ECLI:NL:RBNHO:2024:4537

Rechtbank Noord-Holland

Datum uitspraak
29 februari 2024
Publicatiedatum
3 mei 2024
Zaaknummer
AWB-23_6903 en 23_6904
Instantie
Rechtbank Noord-Holland
Type
Uitspraak
Procedures
  • Voorlopige voorziening
Vindplaatsen
  • Rechtspraak.nl
AI samenvatting door LexboostAutomatisch gegenereerd

Afwijzing verzoek om voorlopige voorziening en niet-ontvankelijk verklaring beroep inzake geschiktheidsverklaring rijbewijs

In deze uitspraak van de voorzieningenrechter van de Rechtbank Noord-Holland op 29 februari 2024, wordt een verzoek om een voorlopige voorziening afgewezen en het beroep van verzoekster niet-ontvankelijk verklaard. Verzoekster had een aanvraag ingediend voor een verklaring van geschiktheid voor de verlenging van haar rijbewijs, maar verweerder had niet tijdig beslist. Verzoekster voelde zich gediscrimineerd op basis van haar leeftijd en had dringend haar rijbewijs nodig voor haar werk. De voorzieningenrechter oordeelde dat verweerder wel degelijk op de aanvraag had beslist, en dat de brief van 9 oktober 2023 als een besluit tot het niet in behandeling nemen van de aanvraag kwalificeert. Hierdoor was het beroep niet tijdig en dus niet-ontvankelijk.

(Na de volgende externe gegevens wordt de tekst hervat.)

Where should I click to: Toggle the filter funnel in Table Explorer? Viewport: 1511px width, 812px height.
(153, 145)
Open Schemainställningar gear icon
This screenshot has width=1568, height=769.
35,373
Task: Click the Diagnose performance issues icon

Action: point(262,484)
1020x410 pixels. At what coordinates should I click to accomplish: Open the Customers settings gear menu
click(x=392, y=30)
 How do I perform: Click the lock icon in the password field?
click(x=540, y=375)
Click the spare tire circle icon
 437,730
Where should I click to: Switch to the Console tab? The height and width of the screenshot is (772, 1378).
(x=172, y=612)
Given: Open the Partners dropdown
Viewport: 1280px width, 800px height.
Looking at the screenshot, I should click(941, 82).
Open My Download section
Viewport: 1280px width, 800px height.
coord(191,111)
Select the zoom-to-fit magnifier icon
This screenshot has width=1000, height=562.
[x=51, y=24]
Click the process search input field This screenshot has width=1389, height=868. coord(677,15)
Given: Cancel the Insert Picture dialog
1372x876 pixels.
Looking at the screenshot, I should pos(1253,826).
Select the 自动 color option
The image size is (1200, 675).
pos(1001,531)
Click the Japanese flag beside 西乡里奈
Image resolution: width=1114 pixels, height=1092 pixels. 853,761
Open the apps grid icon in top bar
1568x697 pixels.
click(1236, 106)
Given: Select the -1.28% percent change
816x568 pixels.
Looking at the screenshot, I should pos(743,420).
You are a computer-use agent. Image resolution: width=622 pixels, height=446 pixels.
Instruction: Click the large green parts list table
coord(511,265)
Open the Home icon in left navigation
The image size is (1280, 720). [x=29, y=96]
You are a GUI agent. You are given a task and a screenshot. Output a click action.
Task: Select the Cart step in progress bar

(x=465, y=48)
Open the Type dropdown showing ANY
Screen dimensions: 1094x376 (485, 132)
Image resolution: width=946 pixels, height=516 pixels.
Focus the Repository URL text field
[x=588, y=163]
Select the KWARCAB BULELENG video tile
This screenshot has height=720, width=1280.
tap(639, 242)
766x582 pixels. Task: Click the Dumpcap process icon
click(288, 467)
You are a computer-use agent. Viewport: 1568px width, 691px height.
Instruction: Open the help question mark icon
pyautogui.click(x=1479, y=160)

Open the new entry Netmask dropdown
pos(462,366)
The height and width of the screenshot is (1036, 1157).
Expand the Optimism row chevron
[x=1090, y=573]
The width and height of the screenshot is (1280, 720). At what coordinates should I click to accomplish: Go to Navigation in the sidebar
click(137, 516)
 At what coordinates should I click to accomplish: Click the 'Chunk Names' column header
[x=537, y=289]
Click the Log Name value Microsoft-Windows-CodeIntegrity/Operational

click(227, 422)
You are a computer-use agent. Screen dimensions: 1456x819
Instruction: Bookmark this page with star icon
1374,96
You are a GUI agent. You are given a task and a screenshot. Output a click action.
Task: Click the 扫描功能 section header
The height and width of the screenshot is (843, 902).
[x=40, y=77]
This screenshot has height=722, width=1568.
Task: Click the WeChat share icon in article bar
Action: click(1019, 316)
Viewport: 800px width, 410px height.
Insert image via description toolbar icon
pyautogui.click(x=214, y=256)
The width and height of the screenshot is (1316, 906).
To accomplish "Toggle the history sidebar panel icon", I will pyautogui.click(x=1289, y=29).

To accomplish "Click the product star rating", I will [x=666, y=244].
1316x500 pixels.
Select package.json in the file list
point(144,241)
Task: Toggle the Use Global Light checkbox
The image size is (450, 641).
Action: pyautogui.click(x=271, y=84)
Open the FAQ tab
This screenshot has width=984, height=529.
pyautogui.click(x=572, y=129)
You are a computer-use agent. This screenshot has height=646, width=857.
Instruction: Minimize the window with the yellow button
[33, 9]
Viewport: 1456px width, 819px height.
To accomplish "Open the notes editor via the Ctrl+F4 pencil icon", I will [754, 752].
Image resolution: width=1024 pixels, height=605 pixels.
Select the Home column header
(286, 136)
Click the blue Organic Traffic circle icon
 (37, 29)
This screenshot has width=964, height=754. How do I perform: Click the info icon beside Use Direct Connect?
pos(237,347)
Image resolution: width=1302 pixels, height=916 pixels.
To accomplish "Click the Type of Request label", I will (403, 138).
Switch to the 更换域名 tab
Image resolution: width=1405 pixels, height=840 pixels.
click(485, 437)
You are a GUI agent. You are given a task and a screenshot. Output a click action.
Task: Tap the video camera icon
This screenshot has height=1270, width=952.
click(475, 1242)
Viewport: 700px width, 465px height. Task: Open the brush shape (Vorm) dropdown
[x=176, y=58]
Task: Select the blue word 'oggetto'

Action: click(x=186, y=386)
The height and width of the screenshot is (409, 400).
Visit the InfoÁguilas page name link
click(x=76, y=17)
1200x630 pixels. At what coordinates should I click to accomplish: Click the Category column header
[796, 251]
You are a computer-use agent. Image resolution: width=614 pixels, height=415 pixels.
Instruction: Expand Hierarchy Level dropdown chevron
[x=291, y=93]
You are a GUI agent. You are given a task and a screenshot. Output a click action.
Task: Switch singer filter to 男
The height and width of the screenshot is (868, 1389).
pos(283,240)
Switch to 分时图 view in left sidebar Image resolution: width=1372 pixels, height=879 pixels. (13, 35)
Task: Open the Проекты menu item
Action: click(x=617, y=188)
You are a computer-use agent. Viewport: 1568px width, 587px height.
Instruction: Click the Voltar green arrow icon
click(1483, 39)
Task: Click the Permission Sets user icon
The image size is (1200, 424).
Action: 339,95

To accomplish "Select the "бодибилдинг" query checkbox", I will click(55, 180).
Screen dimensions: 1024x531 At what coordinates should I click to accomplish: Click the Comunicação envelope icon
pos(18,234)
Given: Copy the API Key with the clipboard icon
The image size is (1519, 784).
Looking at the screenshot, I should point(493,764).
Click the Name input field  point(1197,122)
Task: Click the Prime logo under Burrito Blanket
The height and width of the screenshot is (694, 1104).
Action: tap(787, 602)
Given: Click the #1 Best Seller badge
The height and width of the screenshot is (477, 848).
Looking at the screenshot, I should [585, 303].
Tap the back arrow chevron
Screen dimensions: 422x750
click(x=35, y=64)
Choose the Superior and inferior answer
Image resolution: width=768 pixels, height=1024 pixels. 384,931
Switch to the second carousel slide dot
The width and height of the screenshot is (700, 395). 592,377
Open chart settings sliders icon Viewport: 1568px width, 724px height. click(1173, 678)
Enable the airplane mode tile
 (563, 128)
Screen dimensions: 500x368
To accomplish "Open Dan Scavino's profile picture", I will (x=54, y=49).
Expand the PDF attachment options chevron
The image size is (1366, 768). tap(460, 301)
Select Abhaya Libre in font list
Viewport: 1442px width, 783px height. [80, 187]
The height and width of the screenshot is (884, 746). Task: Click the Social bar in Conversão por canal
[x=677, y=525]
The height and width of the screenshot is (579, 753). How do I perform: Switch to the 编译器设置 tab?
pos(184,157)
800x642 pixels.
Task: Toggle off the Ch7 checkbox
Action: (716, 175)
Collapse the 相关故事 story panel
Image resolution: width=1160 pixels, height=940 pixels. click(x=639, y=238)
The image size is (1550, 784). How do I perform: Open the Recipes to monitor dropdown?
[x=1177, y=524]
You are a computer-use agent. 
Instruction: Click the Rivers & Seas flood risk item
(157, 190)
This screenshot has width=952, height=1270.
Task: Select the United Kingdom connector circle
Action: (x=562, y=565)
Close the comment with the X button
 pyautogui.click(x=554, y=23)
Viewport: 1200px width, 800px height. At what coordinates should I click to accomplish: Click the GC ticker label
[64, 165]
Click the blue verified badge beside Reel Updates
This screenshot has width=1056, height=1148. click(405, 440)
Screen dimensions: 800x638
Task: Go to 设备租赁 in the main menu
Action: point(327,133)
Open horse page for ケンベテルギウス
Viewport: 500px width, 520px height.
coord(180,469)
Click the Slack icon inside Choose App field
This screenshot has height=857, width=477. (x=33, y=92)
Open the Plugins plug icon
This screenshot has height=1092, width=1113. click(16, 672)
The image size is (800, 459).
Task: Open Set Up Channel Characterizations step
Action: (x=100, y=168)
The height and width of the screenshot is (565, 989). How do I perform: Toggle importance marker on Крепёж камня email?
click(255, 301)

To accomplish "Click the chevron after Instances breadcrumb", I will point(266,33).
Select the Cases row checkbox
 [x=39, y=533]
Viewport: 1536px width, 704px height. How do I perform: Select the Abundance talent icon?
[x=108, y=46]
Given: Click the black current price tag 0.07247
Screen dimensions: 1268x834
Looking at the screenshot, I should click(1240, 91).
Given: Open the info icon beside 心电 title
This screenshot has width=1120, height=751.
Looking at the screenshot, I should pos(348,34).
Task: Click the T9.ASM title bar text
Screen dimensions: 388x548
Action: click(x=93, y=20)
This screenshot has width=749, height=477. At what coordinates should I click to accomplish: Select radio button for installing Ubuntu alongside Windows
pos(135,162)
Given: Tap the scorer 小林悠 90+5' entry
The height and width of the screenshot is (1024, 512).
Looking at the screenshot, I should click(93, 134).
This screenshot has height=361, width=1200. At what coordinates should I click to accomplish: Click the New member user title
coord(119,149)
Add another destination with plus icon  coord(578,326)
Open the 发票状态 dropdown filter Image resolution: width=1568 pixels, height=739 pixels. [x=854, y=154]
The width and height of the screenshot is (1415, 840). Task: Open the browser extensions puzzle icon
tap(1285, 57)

De voorzieningenrechter heeft ook het verzoek om een voorlopige voorziening afgewezen, omdat het belang van de verkeersveiligheid zwaarder weegt dan de persoonlijke belangen van verzoekster. Verweerder had het recht om aanvullend onderzoek te verlangen, gezien de visuswaarden van verzoekster die niet voldeden aan de eisen. De voorzieningenrechter concludeert dat verzoekster eerst het onderzoek door een oogarts moet afwachten voordat er verdere stappen kunnen worden ondernomen. De uitspraak benadrukt het belang van verkeersveiligheid en de noodzaak voor een zorgvuldige beoordeling van geschiktheidseisen voor rijbewijzen.

Uitspraak

RECHTBANK NOORD-HOLLAND

Zittingsplaats Haarlem
Bestuursrecht
zaaknummers: HAA 23/6903 en 23/6904

uitspraak van de voorzieningenrechter van 29 februari 2024 in de zaken tussen

[verzoekster] , uit [plaats] , verzoekster

en

de directie van het Centraal Bureau Rijvaardigheidsbewijzen, verweerder

(gemachtigde: S.J.W. van de Vorstenbosch-Blom).

Inleiding

1. In deze uitspraak beslist de voorzieningenrechter op een verzoek om een voorlopige voorziening te treffen. Verzoekster heeft beroep ingesteld wegens het niet tijdig beslissen door verweerder. Omdat de voorzieningenrechter na afloop van de zitting tot de conclusie is gekomen dat nader onderzoek niet kan bijdragen aan de beoordeling beslist zij onmiddellijk op het beroep. Artikel 8:86 van de Algemene wet bestuursrecht (Awb) maakt dat mogelijk.
1.1.
Verzoekster heeft op 26 april 2023 bij verweerder een verklaring van geschiktheid aangevraagd. Deze verklaring heeft zij nodig voor verlenging van haar rijbewijs. Op 21 november 2023 heeft verzoekster een beroepschrift ingediend bij de rechtbank tegen het niet tijdig nemen van een besluit op haar aanvraag. Dit beroep is geregistreerd onder zaaknummer 23/6904. Daarnaast heeft verzoekster een verzoek om een voorlopige voorziening ingediend. Dit verzoek is geregistreerd onder zaaknummer 23/6903.
1.2.
Verweerder heeft op het verzoek gereageerd met een verweerschrift.
1.3.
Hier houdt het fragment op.